Katie Price stuttered and mumbled her way through the 10-minute speech
Glamour model and media personality Katie Price took part in a debate at The Cambridge Union Society last Thursday. She was on a team with Charlotte Vere, founder of think-tank Women On, and Anna Stansbury, an Economics student. They opposed the motion: the only limit to female success is female ambition.
Proposing the motion were Liz Jones, a Daily Mail columnist and former editor of Marie Claire, author Steve Moxon and Rachel Johnson, editor of The Lady.
The debate attracted a huge audience, Katie Price forgot some of her lines and the motion was defeated with just 39 ‘Ayes’ to 497 ‘Noes’. So far, so unsurprising. But what really shocked me was the press reaction following the debate.
I left the Union on Thursday evening feeling truly disappointed, not because the debate was poor, but because I really wanted Katie to do well. I always had a feeling that she was quietly intelligent, and I’ve watched enough reality television to know that she is capable of speaking well in public.
Something seemed to happen on Thursday night that threw her. Katie stuttered and mumbled her way through her 10-minute speech, appearing to deliver it not to the chamber but to her mum. But the worst part of the speech was when, about four minutes in, Katie seemed to give up on debating and asked the audience for questions about her personal life, showing not just a lack of respect to those who had prepared speeches, but demonstrating that she didn’t know what she was arguing at all.
It’s not that Katie wasn’t interesting, or that her work ethic isn’t admirable. And I’m aware that debating at the Union is nerve-wracking as I’ve done it too. Rather, I’m saying that she wasn’t a great public speaker, and she opted to concentrate more on giving an account of her life rather than engaging in a genuinely interesting debate about feminism.
Imagine my surprise then, when I woke up on Friday morning to find that every newspaper and magazine that reported on the debate took the line ‘Katie Price WINS debate at Cambridge Union Society,’ implying somehow that Katie had out-smarted the proposition. Technically the opposition did receive more votes, but that wasn’t because Katie excelled at debating, as every headline I read implied.
The opposition’s victory was largely down to the fact that the motion was phrased in such a way that it would have been impossible for them not to win (who can honestly say that the only limit to female success is female ambition?), and the fact that Charlotte Vere and Anna Stansbury were very eloquent and engaging speakers.

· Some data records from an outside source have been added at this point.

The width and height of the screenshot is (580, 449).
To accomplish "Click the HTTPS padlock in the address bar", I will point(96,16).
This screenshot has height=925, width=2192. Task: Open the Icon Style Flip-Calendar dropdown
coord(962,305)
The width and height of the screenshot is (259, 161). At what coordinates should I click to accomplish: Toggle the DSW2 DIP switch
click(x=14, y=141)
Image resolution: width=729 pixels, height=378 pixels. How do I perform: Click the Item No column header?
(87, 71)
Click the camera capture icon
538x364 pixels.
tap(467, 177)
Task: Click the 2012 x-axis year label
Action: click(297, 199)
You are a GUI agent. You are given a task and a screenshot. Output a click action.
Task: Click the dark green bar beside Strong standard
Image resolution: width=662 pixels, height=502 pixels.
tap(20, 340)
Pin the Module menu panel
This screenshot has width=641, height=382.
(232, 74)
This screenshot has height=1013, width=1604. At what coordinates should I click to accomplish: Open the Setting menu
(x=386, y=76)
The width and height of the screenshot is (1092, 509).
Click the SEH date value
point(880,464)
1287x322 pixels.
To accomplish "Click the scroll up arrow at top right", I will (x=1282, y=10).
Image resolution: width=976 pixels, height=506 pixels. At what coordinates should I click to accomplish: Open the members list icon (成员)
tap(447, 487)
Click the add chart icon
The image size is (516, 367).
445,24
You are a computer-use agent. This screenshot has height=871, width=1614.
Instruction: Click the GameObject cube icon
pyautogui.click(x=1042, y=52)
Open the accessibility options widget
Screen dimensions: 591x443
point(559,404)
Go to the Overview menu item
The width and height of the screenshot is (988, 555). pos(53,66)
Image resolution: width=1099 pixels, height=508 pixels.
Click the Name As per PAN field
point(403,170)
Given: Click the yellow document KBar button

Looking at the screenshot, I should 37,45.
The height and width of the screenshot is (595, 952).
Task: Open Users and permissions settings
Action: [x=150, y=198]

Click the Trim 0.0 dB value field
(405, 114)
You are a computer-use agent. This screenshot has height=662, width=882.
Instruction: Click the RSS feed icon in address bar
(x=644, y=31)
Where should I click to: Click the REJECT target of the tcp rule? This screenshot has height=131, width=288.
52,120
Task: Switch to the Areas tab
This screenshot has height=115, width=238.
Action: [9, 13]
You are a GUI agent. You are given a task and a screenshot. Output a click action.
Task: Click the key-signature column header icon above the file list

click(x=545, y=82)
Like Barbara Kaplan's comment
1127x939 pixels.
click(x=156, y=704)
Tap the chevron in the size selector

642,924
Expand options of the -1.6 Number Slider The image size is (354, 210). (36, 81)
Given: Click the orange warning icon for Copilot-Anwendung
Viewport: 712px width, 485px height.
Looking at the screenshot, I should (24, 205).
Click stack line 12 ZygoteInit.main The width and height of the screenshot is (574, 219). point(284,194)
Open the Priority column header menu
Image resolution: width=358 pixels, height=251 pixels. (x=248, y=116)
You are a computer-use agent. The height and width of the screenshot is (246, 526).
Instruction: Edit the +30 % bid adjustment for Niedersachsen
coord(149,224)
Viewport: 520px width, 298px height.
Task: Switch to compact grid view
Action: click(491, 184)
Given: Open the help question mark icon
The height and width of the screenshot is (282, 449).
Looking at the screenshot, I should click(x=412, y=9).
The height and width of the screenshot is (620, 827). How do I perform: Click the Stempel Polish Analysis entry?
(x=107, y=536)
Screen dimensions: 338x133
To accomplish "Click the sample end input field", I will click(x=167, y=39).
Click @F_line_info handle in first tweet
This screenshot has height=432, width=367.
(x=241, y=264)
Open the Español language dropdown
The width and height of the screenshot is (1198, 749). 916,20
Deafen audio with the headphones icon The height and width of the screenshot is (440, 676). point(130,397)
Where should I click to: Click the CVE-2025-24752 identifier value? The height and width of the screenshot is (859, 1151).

The simple fact is: Katie wasn’t totally comfortable debating at the Union. She was oddly charming, and she was undoubtedly a popular speaker, but she certainly didn’t achieve the kind of academic victory that the papers were so keen to tell us she did. Surely the fact that Katie Price – a woman who is followed around by cameras for a living – crumbled under the pressure at the Union that night is interesting. Whether that says something about Cambridge students or something about Katie is a separate question, but it’s one that we shouldn’t be afraid to ask. It would have been more interesting to see an honest account of the evening’s happenings in Friday morning’s papers.
Why weren’t the papers honest? Why is it that we are so desperate to see Katie Price emerge as some kind of feminist icon? I suspect it’s got something to do with the fact that we admire her tenacity and the fact that she’s a self-made woman. But these things ring true regardless of whether she’s a good debater. Which she isn’t.
I guess – as Katie herself has often pointed out – you can’t believe everything you read in the papers.